Task instructions
Set down, please, the line that contains "Reply to takumi18minamino_official's" and every line that follows it to the end of the records, exactly; do not include pictures.

+ + +

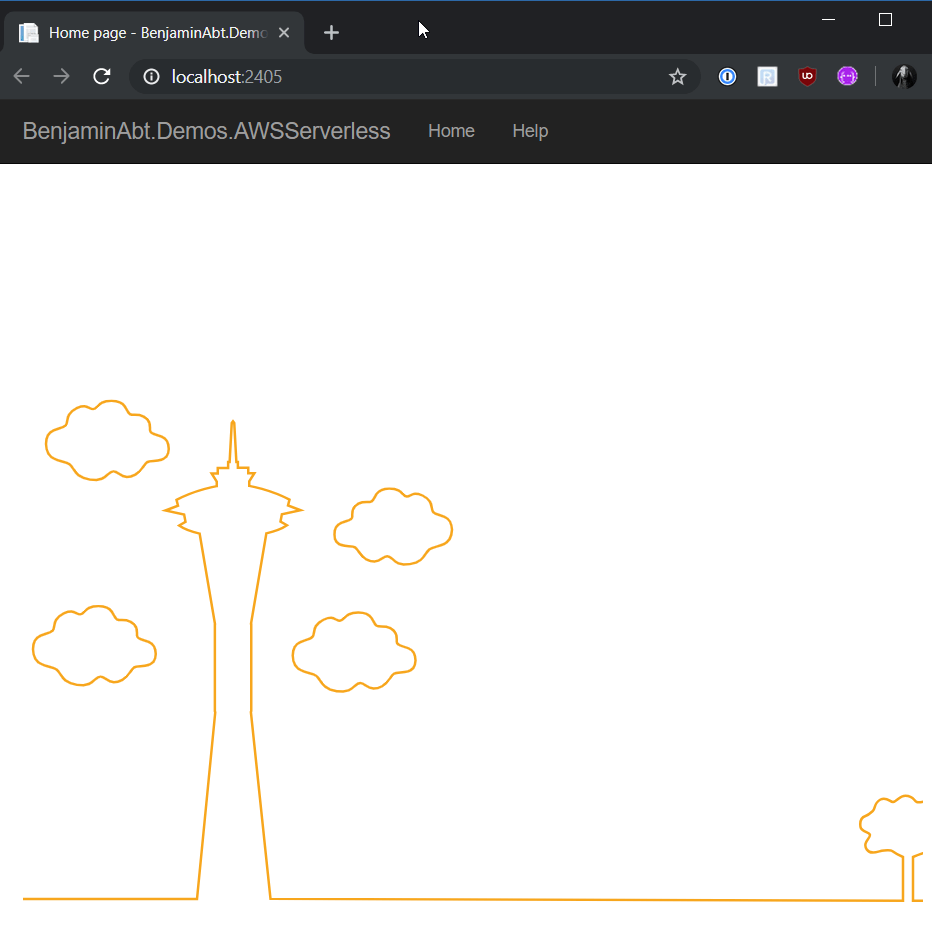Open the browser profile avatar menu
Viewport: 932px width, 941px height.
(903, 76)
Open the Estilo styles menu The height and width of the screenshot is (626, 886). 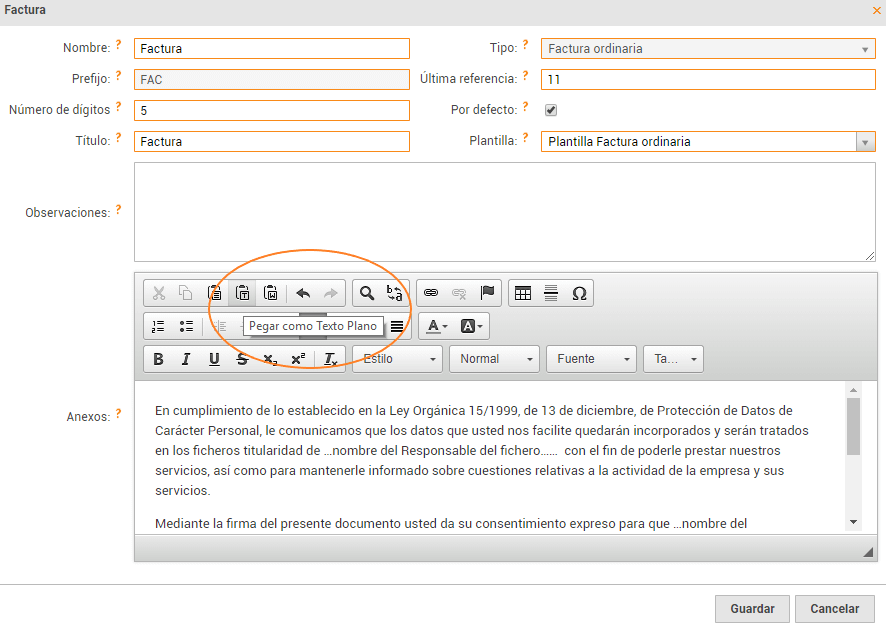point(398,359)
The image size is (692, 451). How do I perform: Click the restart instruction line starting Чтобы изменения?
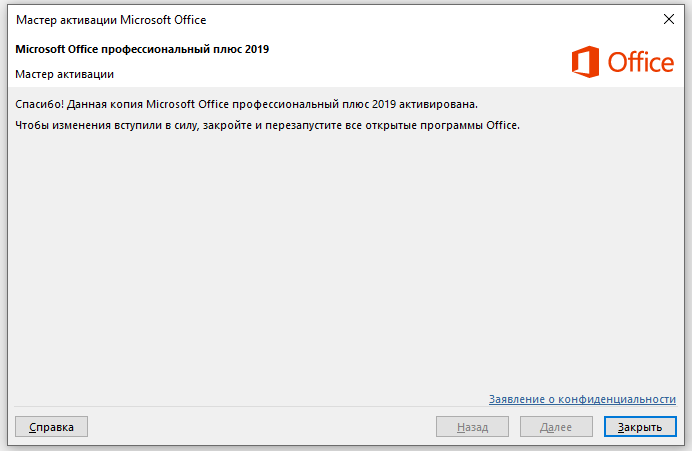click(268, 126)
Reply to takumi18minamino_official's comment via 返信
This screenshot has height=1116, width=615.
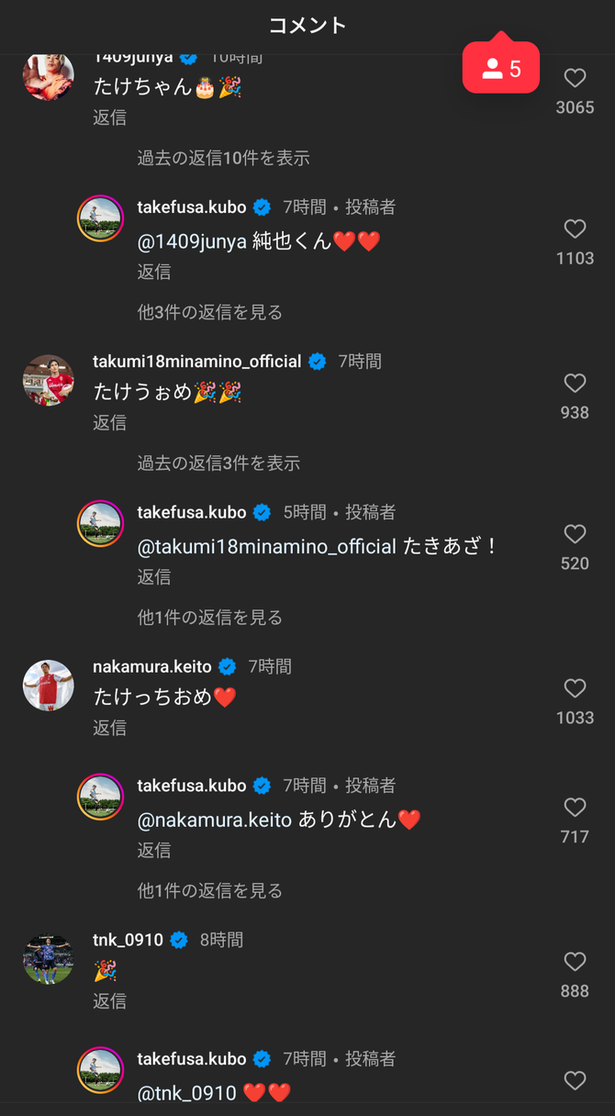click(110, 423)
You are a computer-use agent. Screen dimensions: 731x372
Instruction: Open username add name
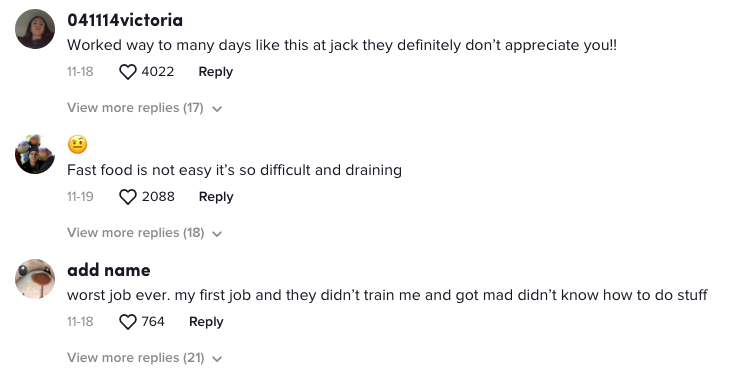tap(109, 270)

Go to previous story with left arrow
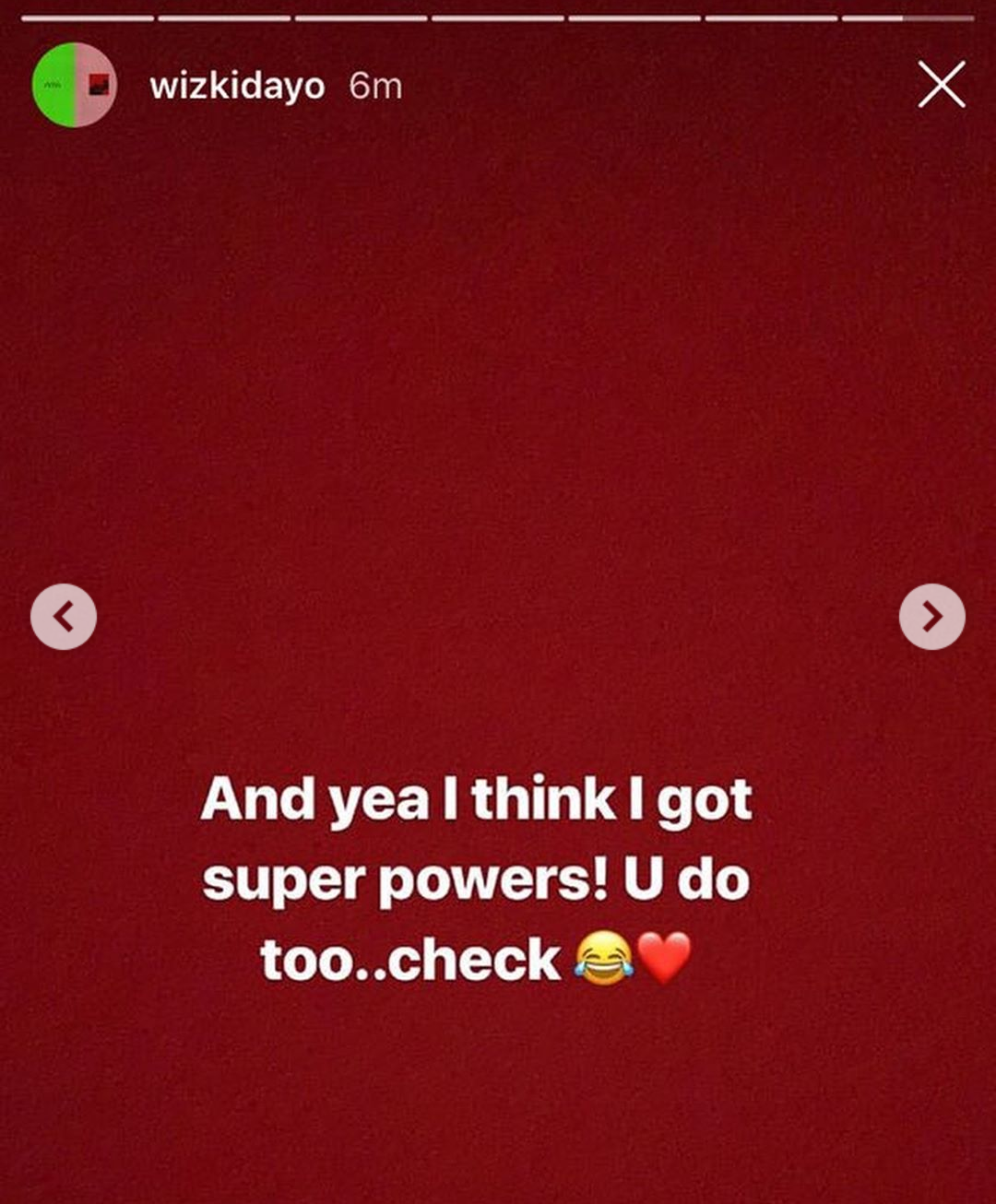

+ + +

Answer box
Reply to takumi18minamino_official's comment via 返信
This screenshot has height=1116, width=615.
click(110, 423)
You are a computer-use agent. Screen dimensions: 731x372
Instruction: Open username add name
tap(109, 270)

Go to previous story with left arrow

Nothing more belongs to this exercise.